Global lines of business
We manage and report our operations around the
following global lines of business: Commercial
Banking; Global Banking and Markets, and, Retail
Banking and Wealth Management.
As a result of the bank’s previous decision to
wind-down the consumer finance business in Canada
and in order to more appropriately reflect the bank’s
active global lines of business, effective for 2013,
results previously reported as the ‘Consumer Finance’
segment have been included under Retail Banking and
Wealth Management, with exception of results relating
to corporate credit cards, which are included under
Commercial Banking. The results for the comparative
period have been restated to reflect this change.
Commercial Banking
Commercial Banking offers a full range of commercial
financial services and tailored solutions to more
than 30 thousand customers ranging from small
and medium-sized enterprises (‘SMEs’) to publicly
quoted companies.
Products and services
We segment our Commercial Banking business into
Corporate, to serve both large and mid-market companies
with more sophisticated financial needs, and Business
Banking, to serve SMEs, enabling differentiated
coverage of our target customers. This allows us to
provide continuous support to companies as they grow
both domestically and internationally, and ensures a clear
focus on internationally aspirant customers.

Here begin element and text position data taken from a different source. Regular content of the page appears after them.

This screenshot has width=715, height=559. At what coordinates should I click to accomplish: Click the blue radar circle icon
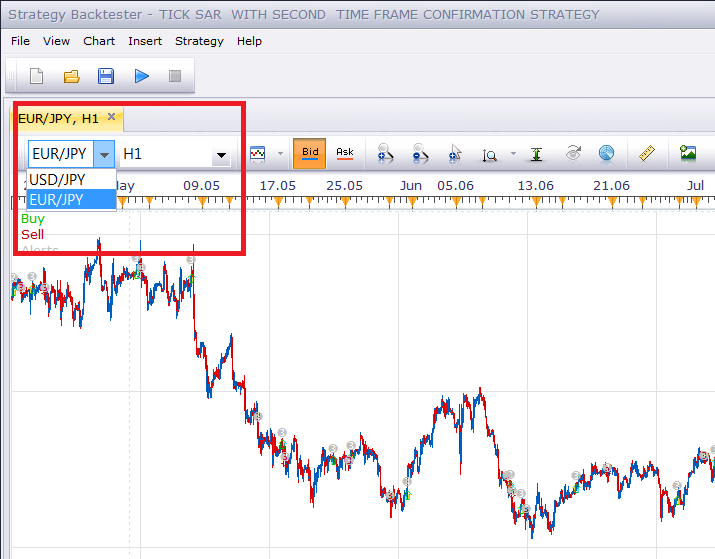[606, 154]
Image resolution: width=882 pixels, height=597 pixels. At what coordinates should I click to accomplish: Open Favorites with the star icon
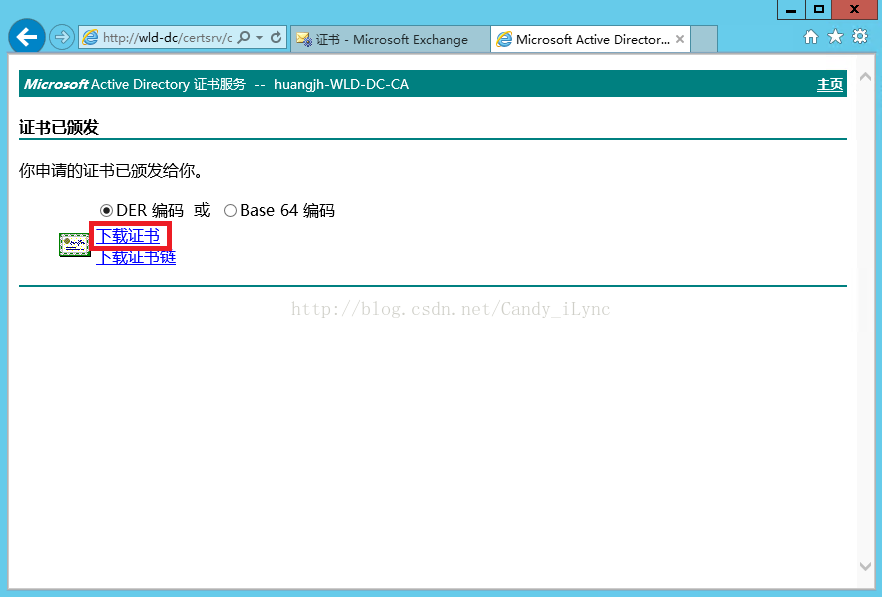click(835, 37)
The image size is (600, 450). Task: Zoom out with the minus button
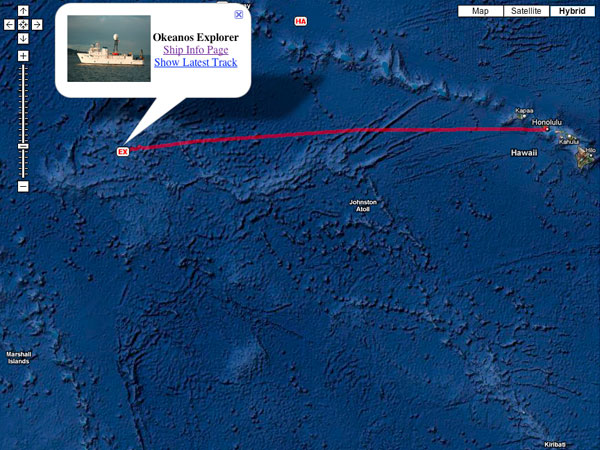click(x=23, y=187)
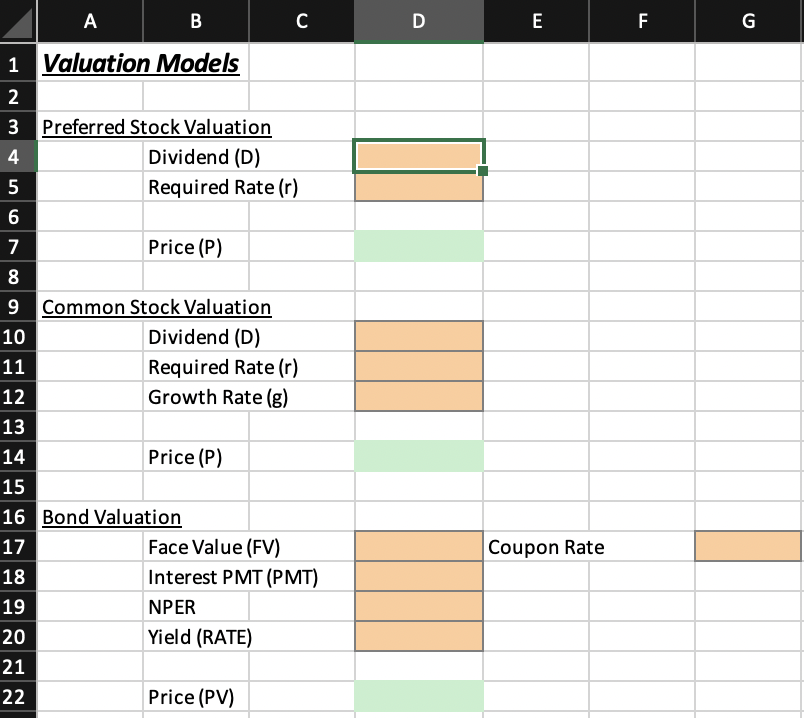Screen dimensions: 804x718
Task: Select column D header
Action: [x=418, y=21]
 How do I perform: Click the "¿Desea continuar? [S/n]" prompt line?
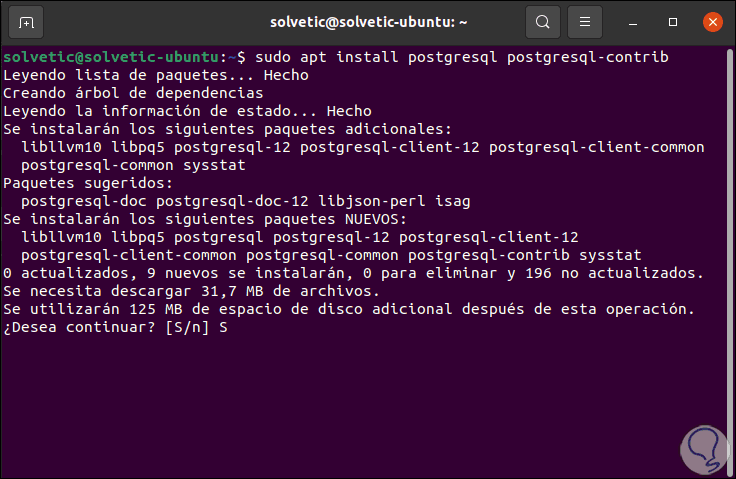coord(110,327)
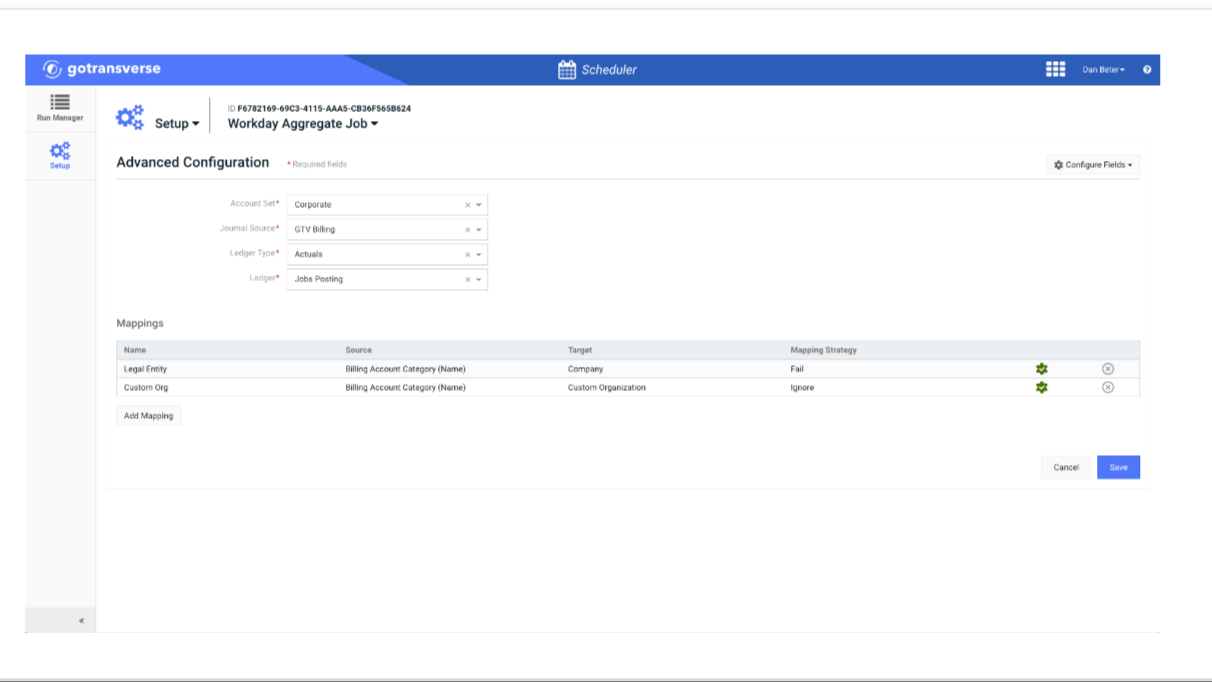Click the green gear on the Legal Entity mapping
1212x682 pixels.
1043,368
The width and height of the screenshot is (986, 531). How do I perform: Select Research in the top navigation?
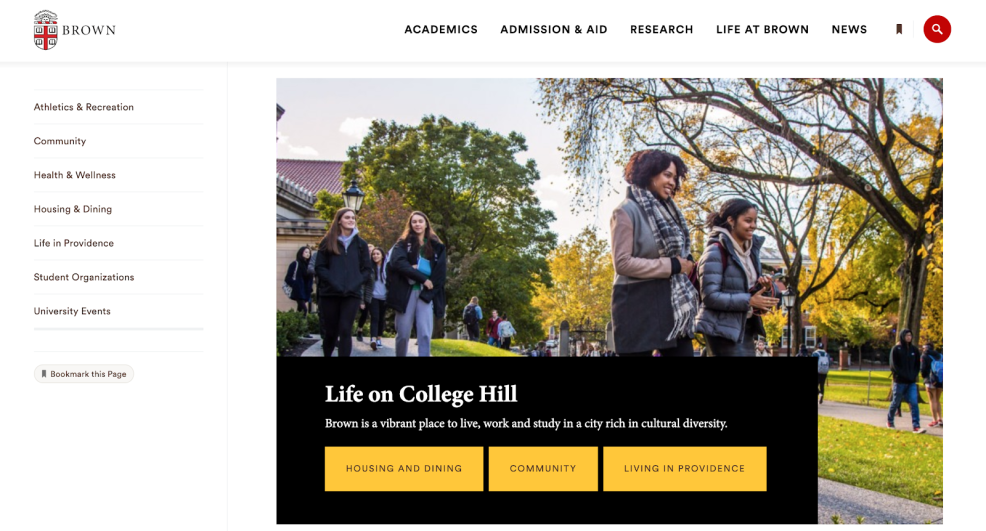pyautogui.click(x=662, y=30)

We place particular emphasis on international
connectivity to meet the needs of our business
customers. We aim to be recognized as the leading
international trade and business bank by focusing on
target segments, repositioning towards international
business and enhancing collaboration across the Group.
This will be underpinned by reducing complexity and
operational risk and driving efficiency gains through
adopting a global operating model.
Credit and Lending: we offer a broad range of
domestic and cross-border financing, including
overdrafts, term loans, leasing, and syndicated,
leveraged, acquisition and project finance.